===== PROVIDED ENTRIES

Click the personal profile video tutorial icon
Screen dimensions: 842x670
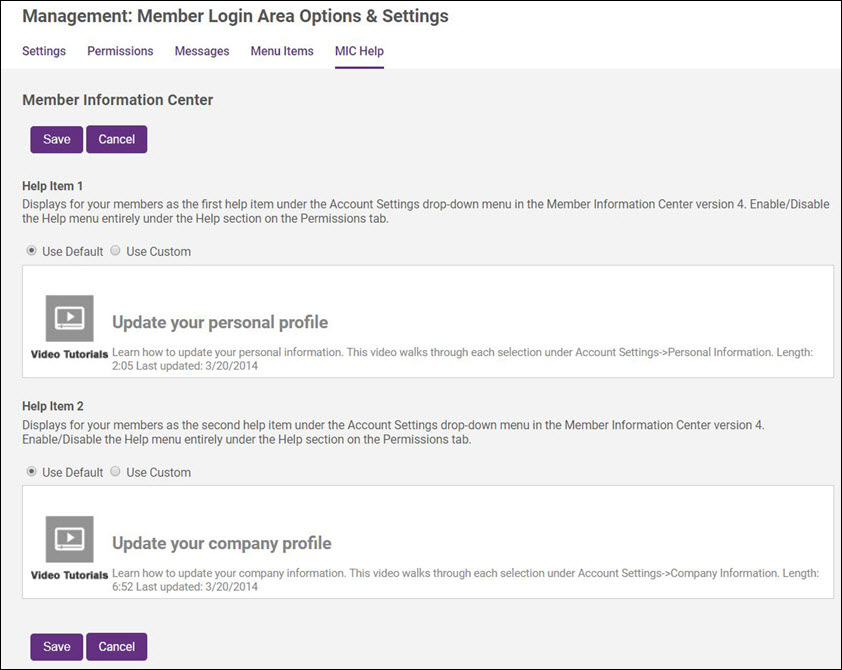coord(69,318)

==========
===== PROVIDED ENTRIES

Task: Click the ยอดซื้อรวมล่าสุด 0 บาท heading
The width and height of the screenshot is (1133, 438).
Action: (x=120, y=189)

==========

(PROBLEM REQUIREMENTS) Wherever a line above includes the string "Click", count it; give only the final tally.

(THE ANSWER) 2